All pools consolidated into a single PoolManager contract, eliminating per-pool contract deployments and reducing gas costs

Singleton architecture concentrates all liquidity and pool logic in one contract. Reduces gas by ~99% for pool creation but increases systemic risk — a bug in PoolManager affects all pools.

Permissionless hooks allow arbitrary smart contract code to execute at 8 lifecycle points: before/after initialize, swap, modify position, and donate

Hooks are the defining V4 innovation. They enable dynamic fees, custom oracles, limit orders, and novel trading mechanisms. However, 36% of analyzed hooks were found potentially vulnerable to attacks.
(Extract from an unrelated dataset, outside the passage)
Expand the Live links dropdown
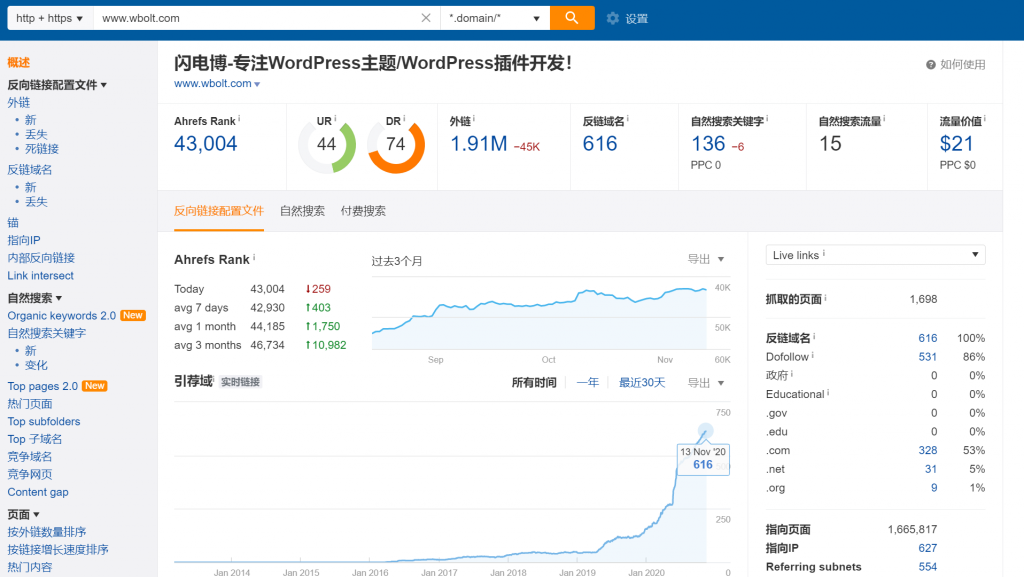Image resolution: width=1024 pixels, height=577 pixels. click(x=875, y=255)
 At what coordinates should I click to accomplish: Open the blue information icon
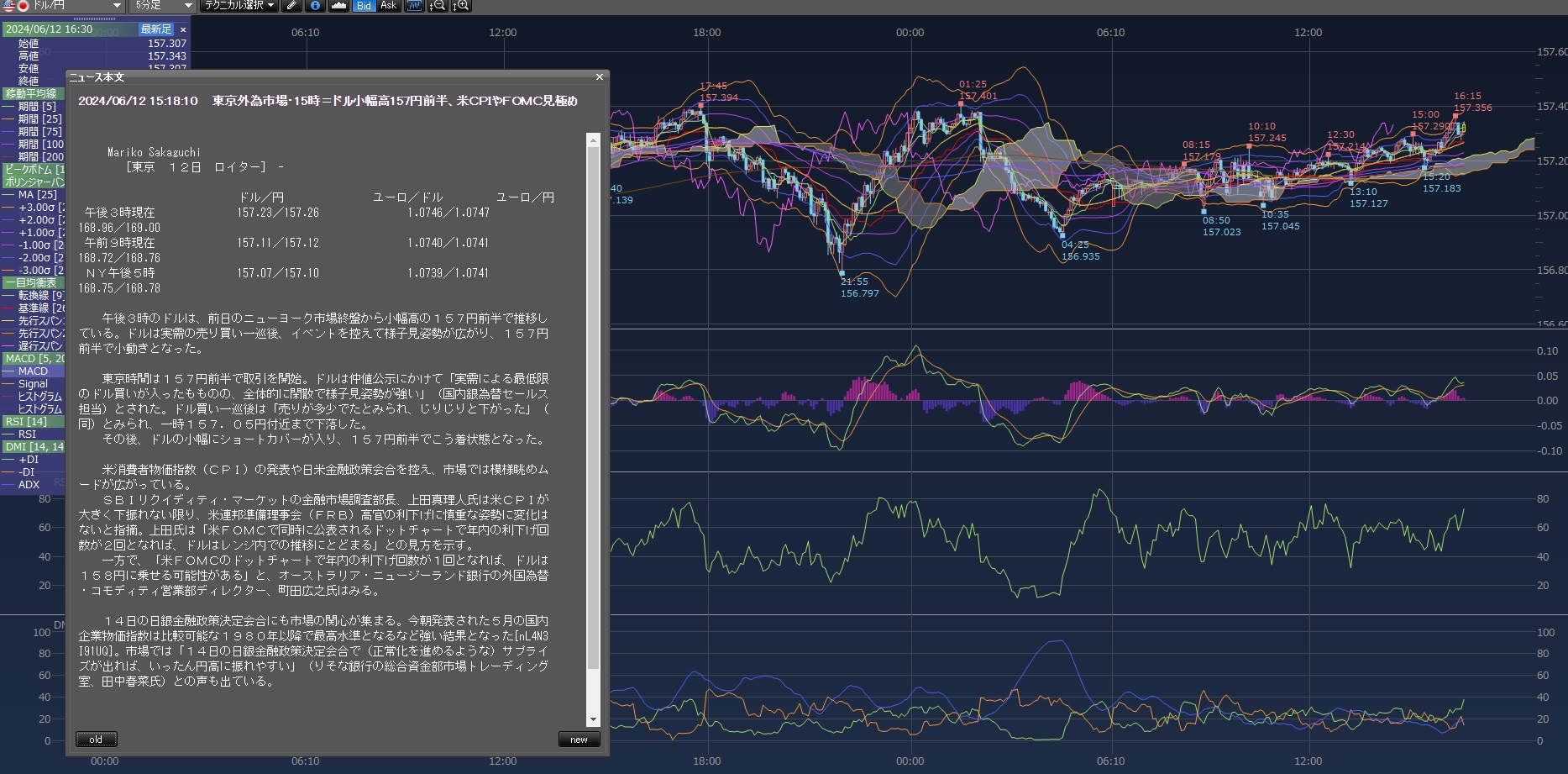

Hooks can take full custody of pool assets via custom accounting, controlling deposits, withdrawals, and delta resolution

Custom accounting is the most dangerous V4 feature. Unlike vanilla hooks, custom accounting hooks control underlying liquidity — any bug is likely catastrophic.

Inherited from V3: LPs allocate capital within custom price ranges for capital efficiency

Same concentrated liquidity model as V3, with the same IL and JIT liquidity risks, but enhanced by hooks that can modify behavior.
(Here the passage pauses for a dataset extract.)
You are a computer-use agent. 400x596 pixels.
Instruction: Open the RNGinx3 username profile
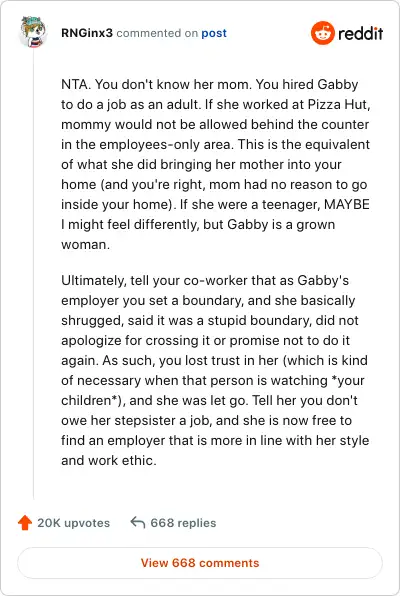point(87,33)
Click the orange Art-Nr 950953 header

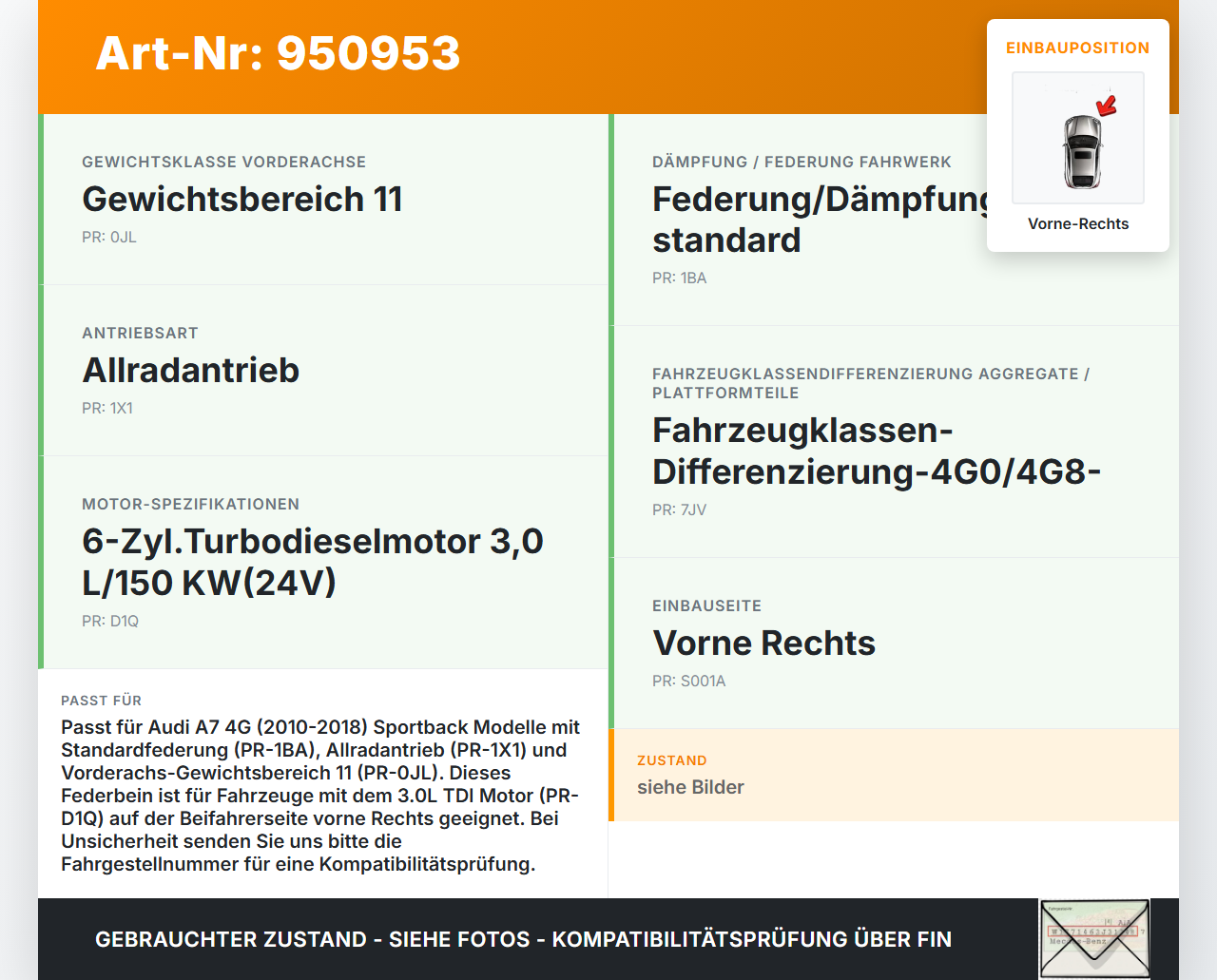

Hooks can implement dynamic fee structures that adjust based on market conditions, volatility, or custom logic

Dynamic fees enabled by hooks replace V3's static fee tiers. Can optimize for LPs but also introduce complexity and potential manipulation.

Transient storage-based flash accounting where balances are tracked temporarily within a transaction, settled at the end

Flash accounting reduces gas for multi-hop swaps by deferring settlement. Uses EIP-1153 transient storage for efficiency.
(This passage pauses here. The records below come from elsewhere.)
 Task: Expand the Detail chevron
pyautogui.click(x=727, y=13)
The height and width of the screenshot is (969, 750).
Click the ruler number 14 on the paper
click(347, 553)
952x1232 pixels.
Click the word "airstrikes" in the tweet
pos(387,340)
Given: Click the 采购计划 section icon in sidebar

UNI token governance inherited from Uniswap governance framework

Same UNI governance as V2/V3. Protocol fee switch and governance parameters apply to V4.

V4 supports native ETH pools directly, eliminating the need for WETH wrapping

Native ETH support reduces gas costs and simplifies UX, but introduces different security considerations than WETH-based pools.

Any developer can deploy hooks that execute arbitrary code during swaps. Malicious or buggy hooks can steal LP funds, manipulate prices, or deny service. Users may not realize the hook attached to their pool is unaudited. The Cork Protocol $11M hack demonstrated this exact vector.

Custom accounting hooks take full control of pool assets, enabling sophisticated logic but creating a single point of failure. A bug in custom accounting logic can drain the entire pool's liquidity — these hooks effectively become the custodians of all deposited assets.

All V4 pools share the same PoolManager contract. While this reduces gas costs, a critical vulnerability in the PoolManager would expose all pools simultaneously, potentially putting the entire $640M+ TVL at risk in a single exploit.

Dynamic fee hooks could be engineered to front-run or sandwich trades by adjusting fees in real-time based on pending transaction data. This creates new MEV vectors beyond traditional sandwich attacks.

The permissionless hook ecosystem means most hooks will be unaudited or poorly audited. Users interact with pools without understanding the security posture of the attached hook. Aggregators may route through pools with vulnerable hooks unknowingly.